WHAT TO PRODUCE
Every line of the records below that holds the word "accomplish" should be copied out.

(Collected data entries)
========================================

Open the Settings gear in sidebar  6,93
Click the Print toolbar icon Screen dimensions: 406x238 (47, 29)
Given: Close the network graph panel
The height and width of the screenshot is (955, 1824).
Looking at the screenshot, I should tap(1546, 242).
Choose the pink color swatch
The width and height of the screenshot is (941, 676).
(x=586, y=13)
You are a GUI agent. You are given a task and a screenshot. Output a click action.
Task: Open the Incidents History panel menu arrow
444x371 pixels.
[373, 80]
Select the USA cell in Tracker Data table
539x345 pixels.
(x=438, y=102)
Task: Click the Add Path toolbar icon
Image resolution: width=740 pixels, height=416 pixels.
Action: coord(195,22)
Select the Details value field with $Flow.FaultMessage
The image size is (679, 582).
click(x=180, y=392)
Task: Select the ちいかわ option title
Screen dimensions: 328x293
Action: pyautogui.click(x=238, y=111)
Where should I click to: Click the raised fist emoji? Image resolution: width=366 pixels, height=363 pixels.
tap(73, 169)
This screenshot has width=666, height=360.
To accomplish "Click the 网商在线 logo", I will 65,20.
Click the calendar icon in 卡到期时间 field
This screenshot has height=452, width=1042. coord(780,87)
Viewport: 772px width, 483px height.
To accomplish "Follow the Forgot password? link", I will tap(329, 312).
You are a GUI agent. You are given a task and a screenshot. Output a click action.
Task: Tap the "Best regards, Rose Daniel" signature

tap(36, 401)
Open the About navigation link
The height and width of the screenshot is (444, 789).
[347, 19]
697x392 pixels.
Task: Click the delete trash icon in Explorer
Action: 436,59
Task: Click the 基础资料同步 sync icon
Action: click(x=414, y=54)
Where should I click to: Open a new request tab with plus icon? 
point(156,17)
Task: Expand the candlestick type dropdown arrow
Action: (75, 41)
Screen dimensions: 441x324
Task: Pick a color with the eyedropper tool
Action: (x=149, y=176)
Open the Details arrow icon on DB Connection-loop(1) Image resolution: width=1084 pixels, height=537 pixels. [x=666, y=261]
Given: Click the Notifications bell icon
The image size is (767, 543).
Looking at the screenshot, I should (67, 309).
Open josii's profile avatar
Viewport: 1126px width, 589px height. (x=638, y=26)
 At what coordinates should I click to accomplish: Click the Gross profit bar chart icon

========================================

RESULT FOR THIS EXERCISE
To accomplish "Click the 网商在线 logo", I will 65,20.
To accomplish "Follow the Forgot password? link", I will tap(329, 312).
 At what coordinates should I click to accomplish: Click the Gross profit bar chart icon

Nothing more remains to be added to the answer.